- ENTRIES PROVIDED -

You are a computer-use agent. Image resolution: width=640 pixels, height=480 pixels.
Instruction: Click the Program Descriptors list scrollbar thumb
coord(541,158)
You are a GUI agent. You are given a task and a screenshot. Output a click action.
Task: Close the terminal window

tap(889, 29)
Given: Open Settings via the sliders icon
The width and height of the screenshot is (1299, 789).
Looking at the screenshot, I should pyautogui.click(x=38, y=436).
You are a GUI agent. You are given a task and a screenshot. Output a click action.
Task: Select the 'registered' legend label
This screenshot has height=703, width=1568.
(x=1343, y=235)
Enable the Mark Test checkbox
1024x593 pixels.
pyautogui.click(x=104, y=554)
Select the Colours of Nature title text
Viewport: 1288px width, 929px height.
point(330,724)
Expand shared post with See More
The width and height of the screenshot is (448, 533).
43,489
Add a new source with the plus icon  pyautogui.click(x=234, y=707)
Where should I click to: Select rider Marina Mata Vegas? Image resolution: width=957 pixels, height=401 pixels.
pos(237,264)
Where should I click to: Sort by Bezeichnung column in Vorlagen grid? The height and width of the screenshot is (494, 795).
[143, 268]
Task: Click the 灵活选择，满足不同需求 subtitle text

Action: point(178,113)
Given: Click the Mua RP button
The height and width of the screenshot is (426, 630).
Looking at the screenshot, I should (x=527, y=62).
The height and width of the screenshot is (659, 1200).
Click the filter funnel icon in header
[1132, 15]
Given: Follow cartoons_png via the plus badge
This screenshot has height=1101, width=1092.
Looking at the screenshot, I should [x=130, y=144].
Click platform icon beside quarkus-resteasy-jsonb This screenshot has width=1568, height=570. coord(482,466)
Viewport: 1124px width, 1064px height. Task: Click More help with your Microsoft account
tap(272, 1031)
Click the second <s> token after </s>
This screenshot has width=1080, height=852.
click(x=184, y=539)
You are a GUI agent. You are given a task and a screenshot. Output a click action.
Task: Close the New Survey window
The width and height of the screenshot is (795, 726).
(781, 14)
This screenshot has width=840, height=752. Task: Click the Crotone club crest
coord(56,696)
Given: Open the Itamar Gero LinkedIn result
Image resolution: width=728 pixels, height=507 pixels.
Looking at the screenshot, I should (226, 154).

- REQUIRED WORK -
Copy exactly, with no other lines, the stretch of the material that begins at the line containing "The width and height of the screenshot is (795, 726)." and ends at its last line.

- WRITTEN RESPONSE -
The width and height of the screenshot is (795, 726).
(781, 14)
This screenshot has width=840, height=752. Task: Click the Crotone club crest
coord(56,696)
Given: Open the Itamar Gero LinkedIn result
Image resolution: width=728 pixels, height=507 pixels.
Looking at the screenshot, I should (226, 154).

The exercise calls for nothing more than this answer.